18 CHANGE THE WORLD (Eric Clapton)
It may be a hit from a film soundtrack but it is still a delight to see Eric Clapton charting once more and to do so this high up. Despite being a fairly adult-orientated albums artist old Slowhand has had his fair share of pop hits in recent years. 1992 was his best year of the decade, having his biggest ('Layla' excluded) solo hit with Tears In Heaven which reached Number 5 and then charting inside the Top 40 in collaboration with Elton John and Sting respectively on Runaway Train and It's Probably Me - interestingly enough all three hits being lifted from film soundtracks. Subsequent releases from his award-winning Unplugged session missed the Top 40 and so Change The World is his first Top 40 appearance of any kind since he was the featured guitarist on Love Can Build A Bridge, the charity single which reached Number One last year for Cher, Chrissie Hynde and Neneh Cherry.
22 HOW BIZARRE (OMC)
Last week I shared a radio studio with Rugby League player Robbie Paul who leaped up in delight when he heard us play this track from fellow New Zealanders OMC. Having become stars down under they have now been exported over here and chart with ease with this rather brilliant acoustically driven track. One hopes that this will climb higher because it deserves to.
23 LE VOIE LE SOLEIL (Subliminal Cuts)
This Dutch dance track has the same kind of pedigree as Baby D's Let Me Be Your Fantasy a couple of years ago. It was first released in October 1994 when it could only reach Number 69. Since then it has become something of a lost classic and on several occasions topped polls of favourite dance tracks of the decade. Clearly the time was ripe for it to finally become a hit and now with this re-release the track charts inside the Top 40 for the first time. I suspect that the only thing that made it such a cult classic was the fact that it had never been a hit, Le Voie Le Soleil being little more than an average trance hit to these ears and the Number 23 entry of the record is probably as good as it is going to get.
24 EXODUS - LIVE (Levellers)
As a live act the Levellers have always been second to none.
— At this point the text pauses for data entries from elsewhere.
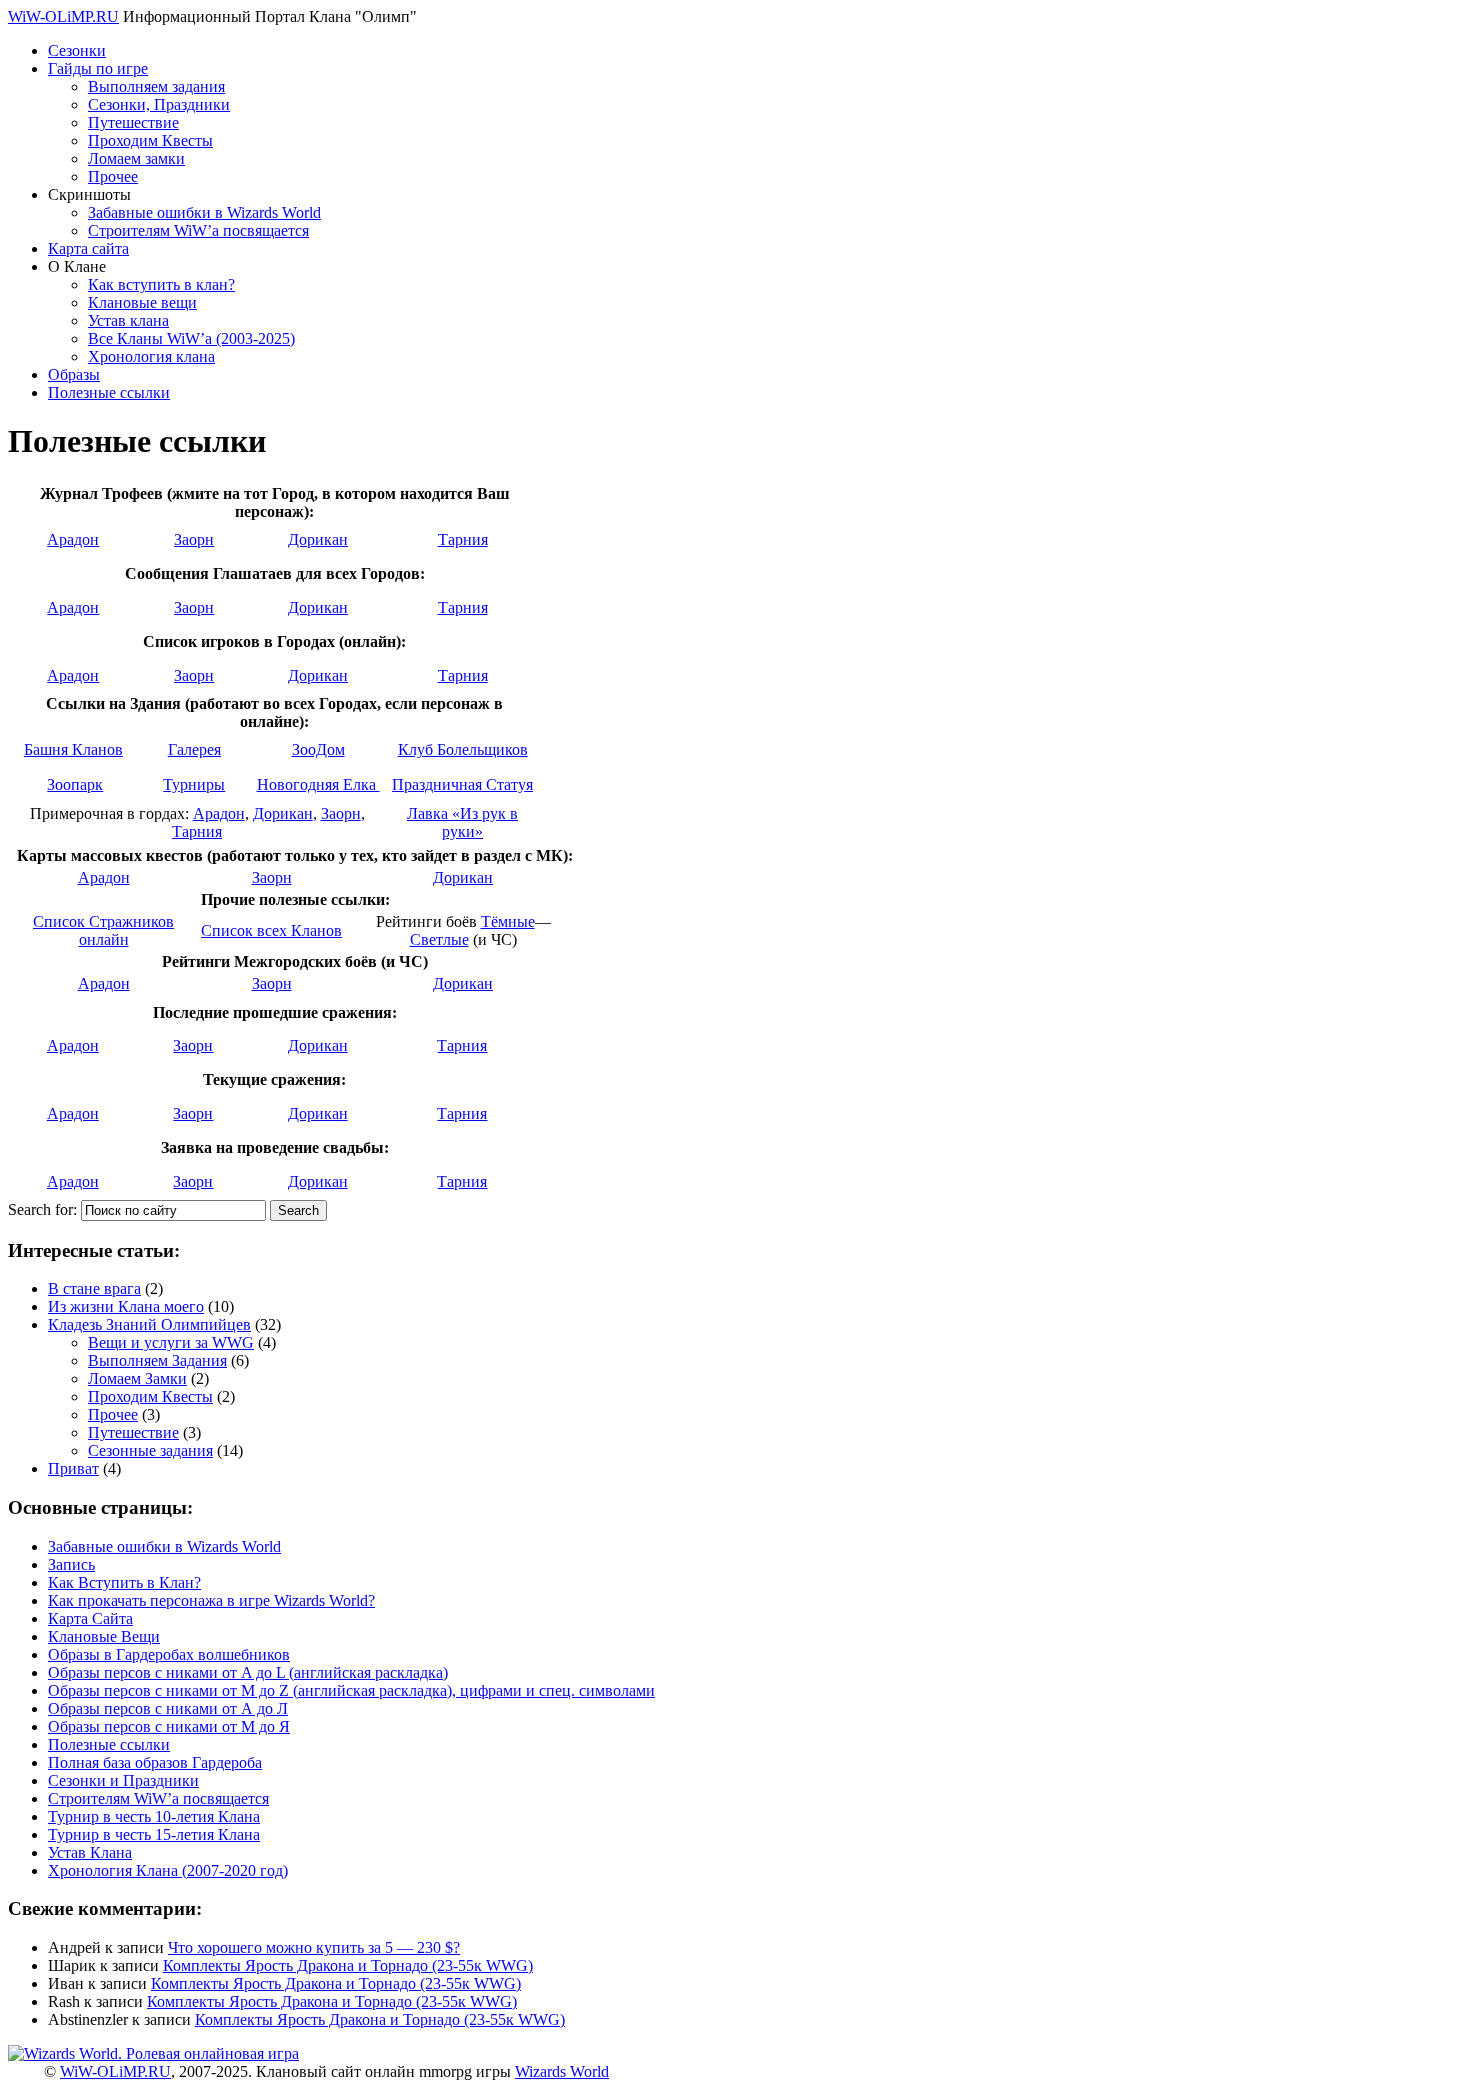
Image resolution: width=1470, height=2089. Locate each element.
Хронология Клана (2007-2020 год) (168, 1870)
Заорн (194, 539)
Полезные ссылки (109, 392)
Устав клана (128, 320)
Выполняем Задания (157, 1360)
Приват (73, 1468)
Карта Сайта (90, 1618)
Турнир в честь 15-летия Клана (154, 1834)
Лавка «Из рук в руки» (462, 822)
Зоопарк (75, 784)
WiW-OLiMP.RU (63, 16)
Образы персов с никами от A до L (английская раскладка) (248, 1672)
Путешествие (133, 122)
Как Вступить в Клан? (124, 1582)
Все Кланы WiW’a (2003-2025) (191, 338)
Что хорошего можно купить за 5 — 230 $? (314, 1947)
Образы (74, 374)
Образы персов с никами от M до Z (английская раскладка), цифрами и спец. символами (351, 1690)
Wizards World (562, 2071)
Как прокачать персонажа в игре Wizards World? (211, 1600)
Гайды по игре (98, 68)
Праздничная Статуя (462, 784)
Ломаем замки (136, 158)
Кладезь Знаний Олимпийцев (149, 1324)
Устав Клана (90, 1852)
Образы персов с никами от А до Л (168, 1708)
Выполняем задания (156, 86)
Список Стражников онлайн (103, 930)
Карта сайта (88, 248)
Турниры (194, 784)
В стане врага (94, 1288)
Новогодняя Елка (318, 784)
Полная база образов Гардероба (155, 1762)
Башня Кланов (73, 749)
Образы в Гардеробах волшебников (169, 1654)
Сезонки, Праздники (159, 104)
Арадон (73, 539)
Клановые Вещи (104, 1636)
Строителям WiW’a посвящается (198, 230)
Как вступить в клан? (161, 284)
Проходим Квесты (150, 140)
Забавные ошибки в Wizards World (204, 212)
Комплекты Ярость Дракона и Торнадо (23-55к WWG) (348, 1965)
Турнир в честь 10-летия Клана (154, 1816)
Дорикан (318, 539)
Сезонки (77, 50)
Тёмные (508, 921)
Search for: (42, 1209)
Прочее (113, 176)
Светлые (439, 939)
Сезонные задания (150, 1450)
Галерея (194, 749)
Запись (71, 1564)
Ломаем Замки (137, 1378)
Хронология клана (151, 356)
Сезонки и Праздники (123, 1780)
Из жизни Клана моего (126, 1306)
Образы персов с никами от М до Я (169, 1726)
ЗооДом (318, 749)
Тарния (463, 539)
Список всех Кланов (271, 930)
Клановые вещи (142, 302)
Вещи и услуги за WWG (171, 1342)
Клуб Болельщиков (463, 749)
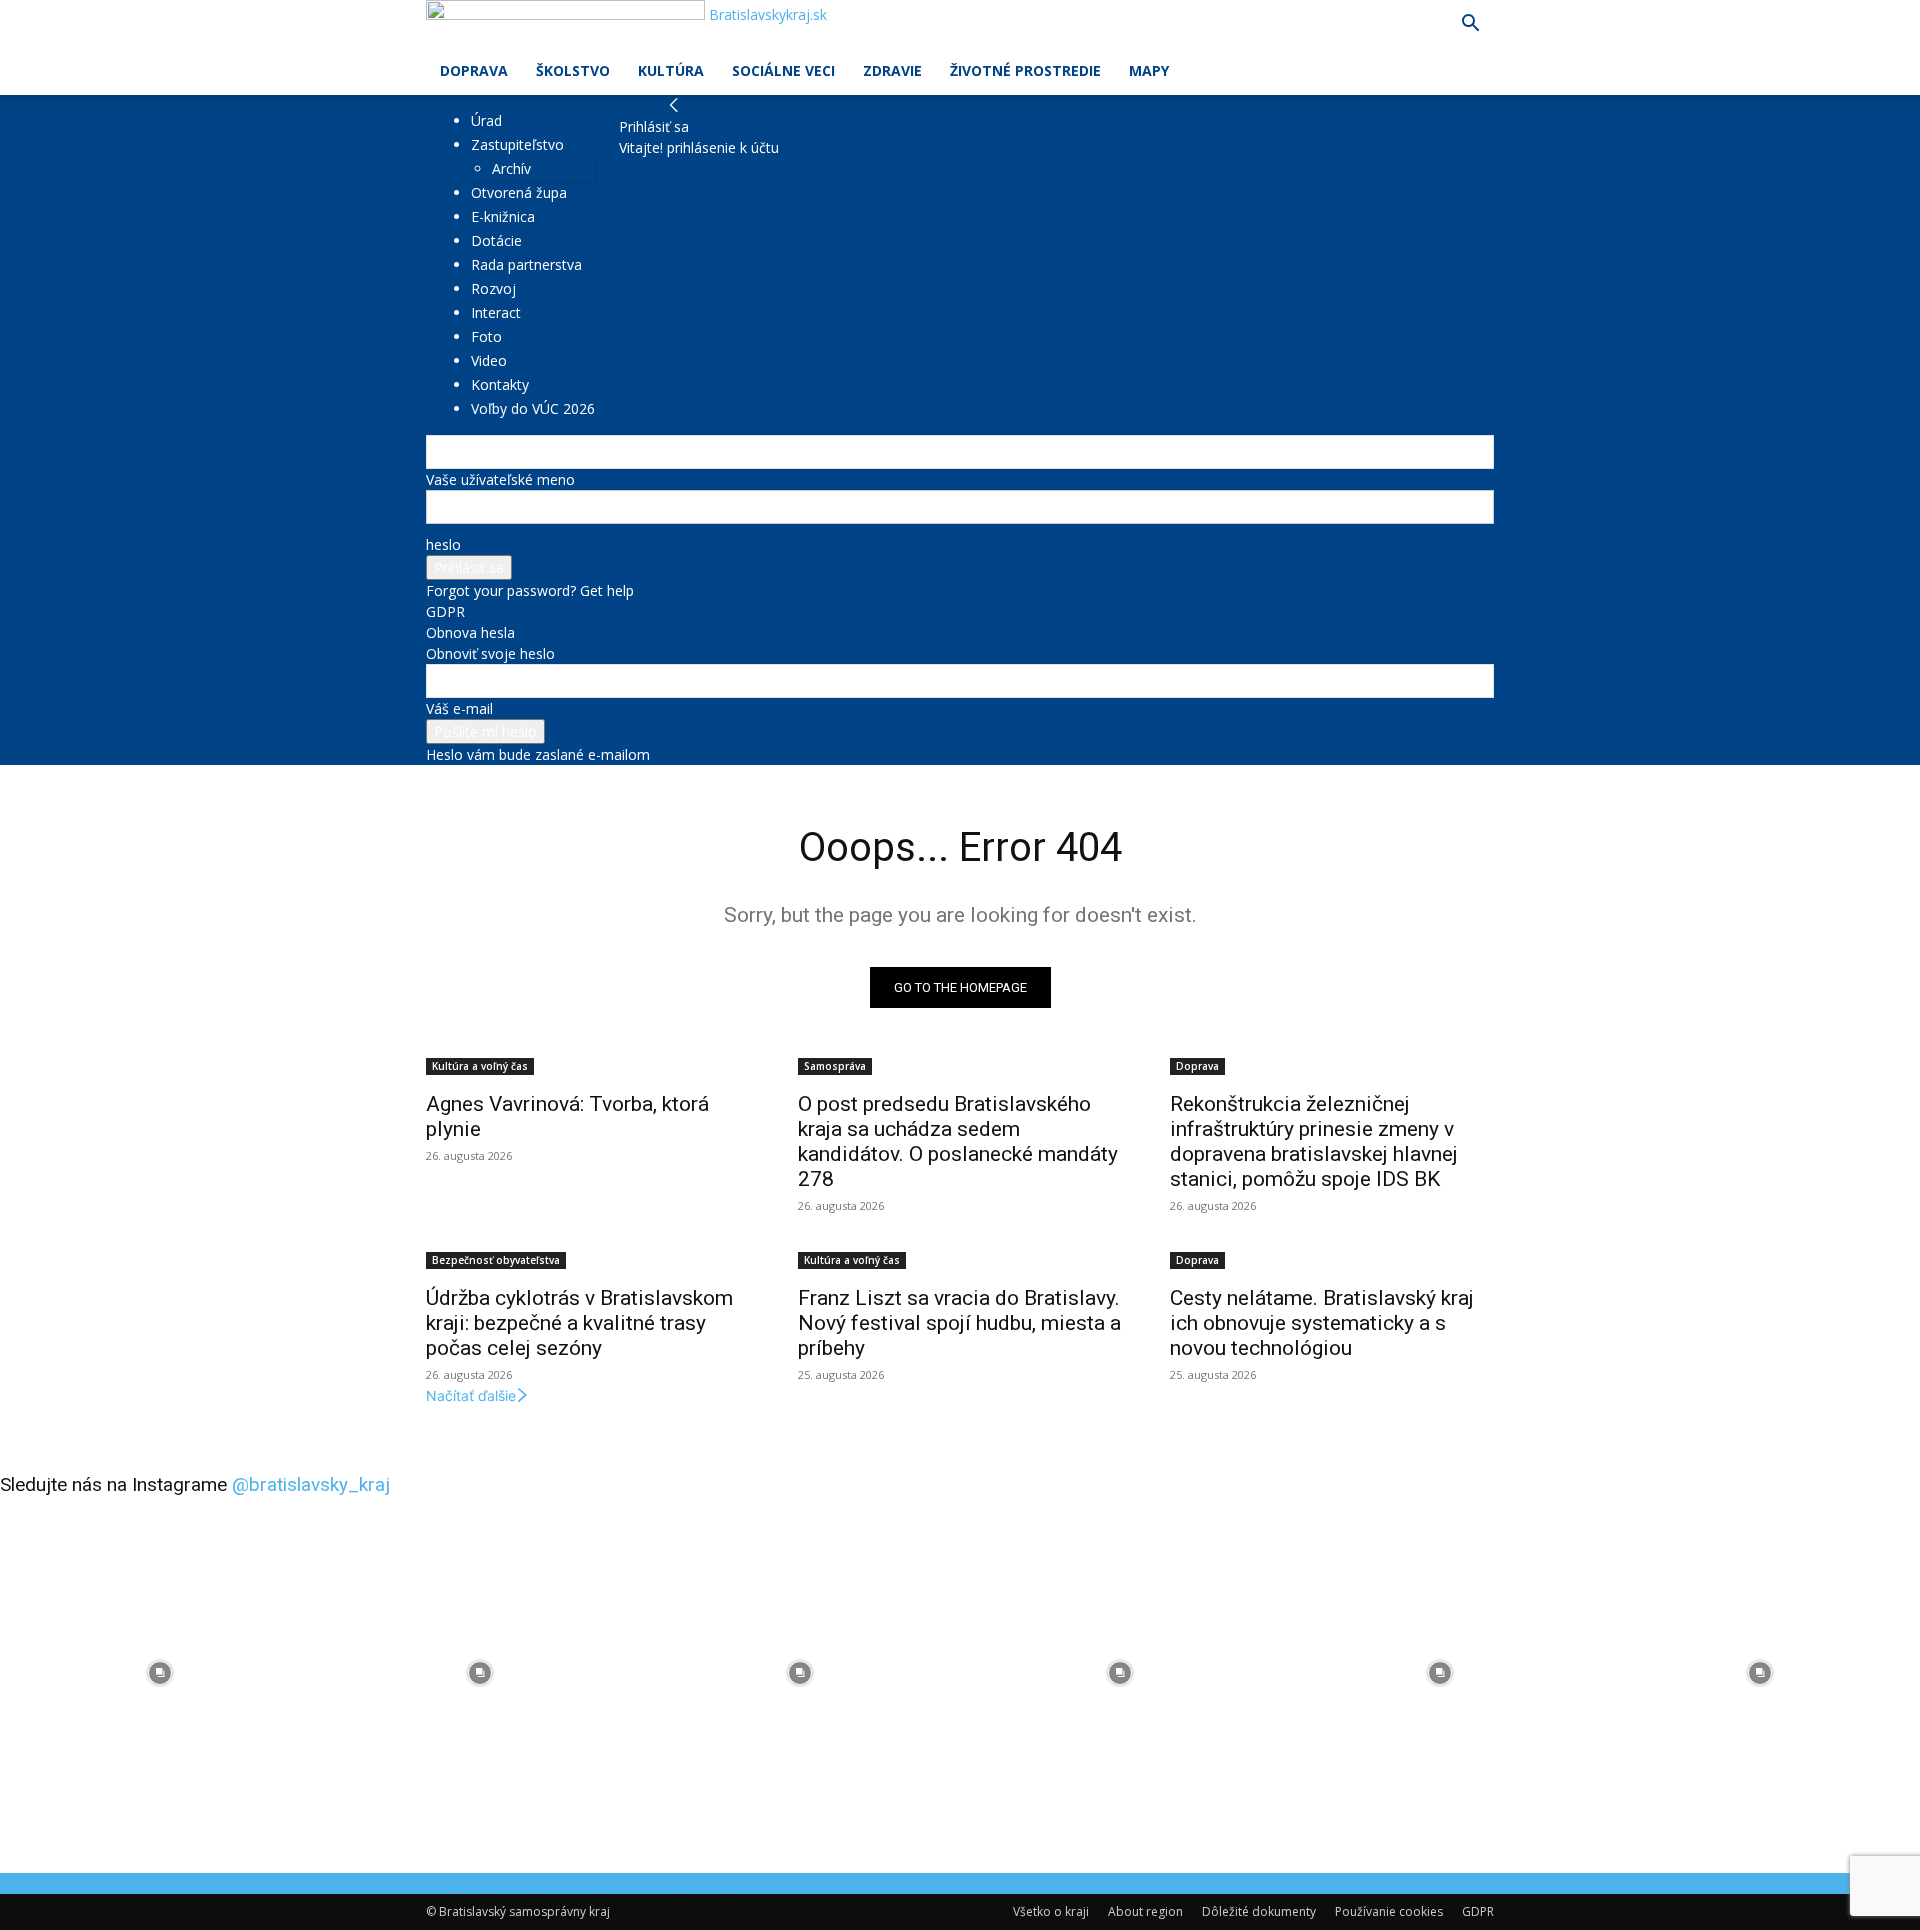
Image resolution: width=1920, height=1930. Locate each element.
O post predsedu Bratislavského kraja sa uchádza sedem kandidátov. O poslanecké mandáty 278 (958, 1141)
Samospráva (835, 1066)
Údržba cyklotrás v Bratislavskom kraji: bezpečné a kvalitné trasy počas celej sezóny (579, 1323)
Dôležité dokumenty (1259, 1911)
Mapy (1149, 70)
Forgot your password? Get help (530, 590)
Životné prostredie (1025, 70)
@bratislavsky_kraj (311, 1484)
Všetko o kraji (1051, 1911)
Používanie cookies (1389, 1911)
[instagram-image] (160, 1673)
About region (1145, 1911)
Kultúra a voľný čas (480, 1066)
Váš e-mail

Even if you are not a fan of their music you cannot fail to be impressed at the immaculate nature of their performances. Consequently it is about time they released a proper live EP and so here it is, lead off by Exodus which gives them their first hit since Just The One became one of their most commercially successful singles ever when it made Number 12 around Christmastime. Whilst on the subject of live performances it is just a shame that the band have never released their unique take on Charlie Daniels' The Devil Went Down To Georgia which has become a concert staple for them over the years.
32 SITTING AT HOME (Honeycrack)
Slowly but surely Honeycrack are creeping up the charts, this new single edging past the Number 32 peak of their Top 40 debut King Of Misery earlier in the year.
38 HAPPY SHOPPER (60ft Dolls)
A further minor hit for the current next big thing 60ft Dolls but they are clearly struggling to gain a proper commercial toehold, this the followup to Talk To Me which made Number 37 back in May.